National nature watchdogs say Bradford City football club must carry out a survey on the effect of a £1.5 million training complex on owls and greater crested newts.

The instruction from English Nature comes as residents prepare to fight a fresh battle with the Bantams over plans for training facilities, dressing rooms and a groundsman's accommodation on a Green Belt site at Apperley Bridge.

In previous planning applications, people have sometimes been asked to make amendments to protect the wildlife.

The residents' protest comes only four months after they were celebrating a U-turn by Bradford City on its plans for a £3 million football academy on fields nearby.

The club decided then to base a large part of the academy at the Eurocam Technology Park at the end of the M606 but the Bantams still want a training base for the academy on the Elm Tree Farm site between Apperley Road and the river.

And shocked residents say it is on a far greater scale than they anticipated and claim it will be a blot on the Green Belt.

Officers are expected to recommend a Bradford area planning panel to approve a application for the development when it meets to consider it on August 24.
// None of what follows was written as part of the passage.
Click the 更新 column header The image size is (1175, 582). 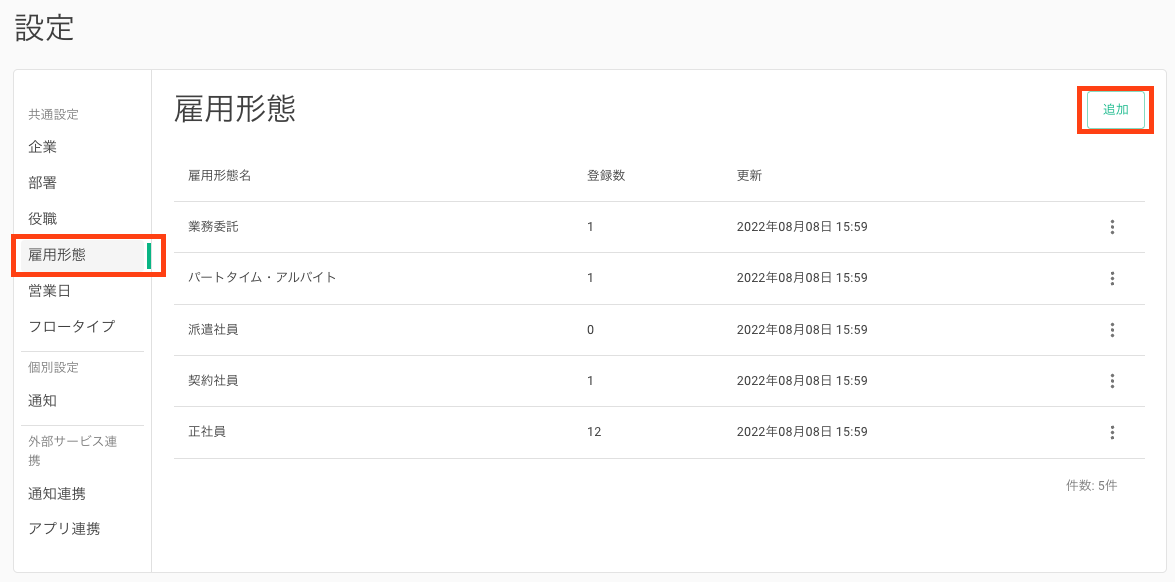(749, 176)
A spokesman from the planning department said English Nature had requested an ecology assessment to be carried out by the club on the impact of protected species living there.
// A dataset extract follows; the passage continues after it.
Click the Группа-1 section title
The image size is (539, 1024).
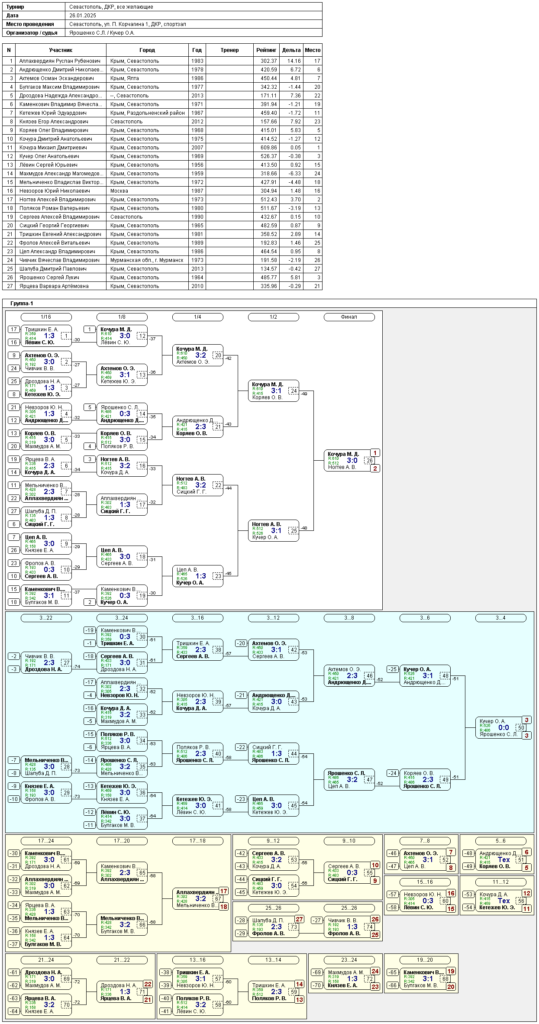(x=24, y=304)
Today, Apperley Bridge resident Joan Brown said: "We are very, very disappointed that we are having to go through all of this again. We are in one accord that we do not want it. We expected small changing rooms, but this is far bigger."

The residents are objecting to the use of the Green Belt for the development and say it will spoil a special landscape area.

So far the Council has received 18 letters and a 45-name petition against the proposal. But a planning spokesman said representations up to the day of the meeting would be considered. Residents hope to attend the meeting to put their views forward.

A Council spokesman said it was awaiting environmental assessments from the club which would be considered at the meeting.

The soccer academy would put City in line with other Premiership clubs and enable it to produce home-grown stars.

The club's managing director Shaun Harvey said an environmental assessment was being carried out.

He added: "We feel we have listened to the residents and made concessions. We do not feel this will have any effect on the lives of people living in Apperley Bridge. The development here has been scaled down taking into account their comments.